Stored data:
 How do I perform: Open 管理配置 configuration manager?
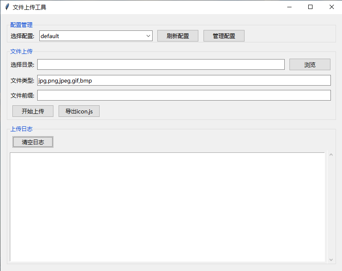[224, 36]
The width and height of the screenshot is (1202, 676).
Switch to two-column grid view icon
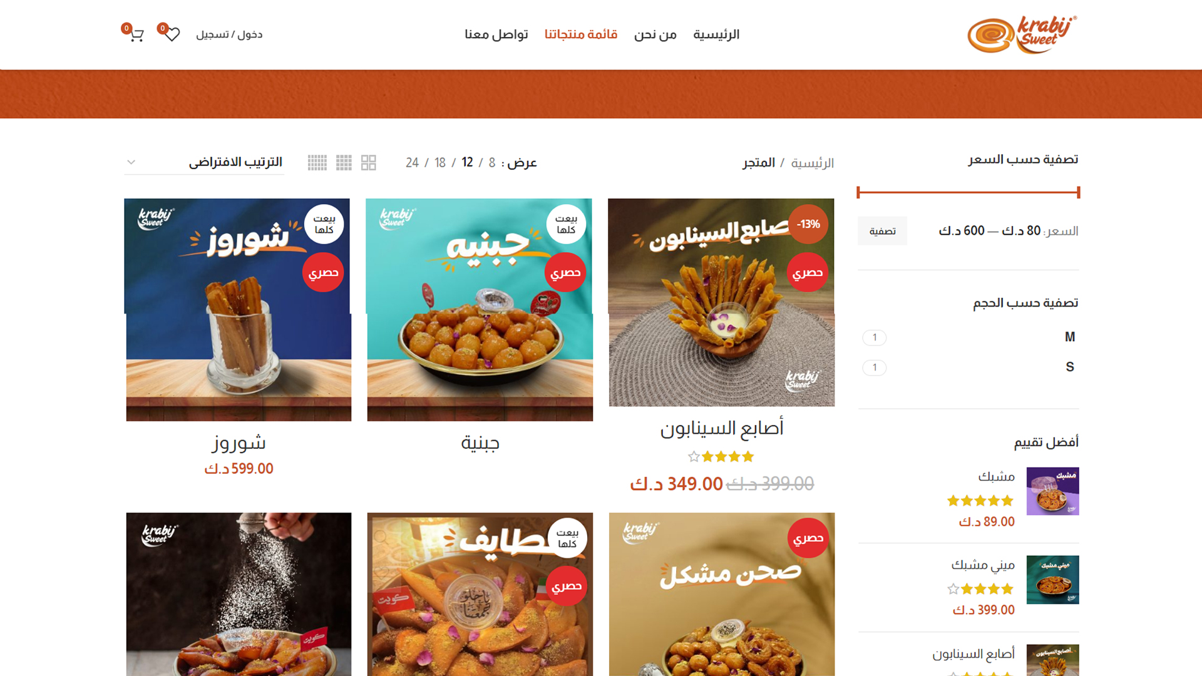click(x=369, y=163)
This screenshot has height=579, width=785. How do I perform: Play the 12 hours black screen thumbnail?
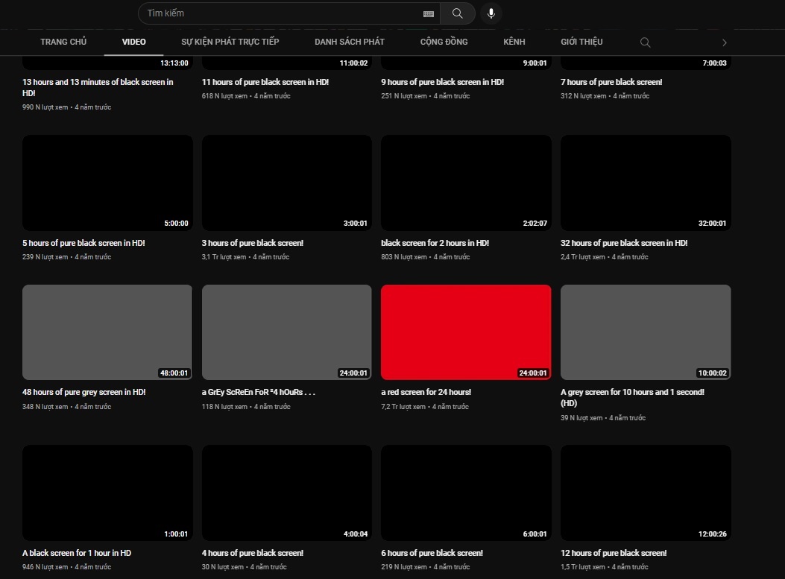coord(646,493)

*Task*
I would like the lines from the one with "This screenshot has" through the last line of the data above retyped exactly, with pictures left out, please.

*Response box*
This screenshot has height=579, width=785. How do I perform: Play the 12 hours black screen thumbnail?
coord(646,493)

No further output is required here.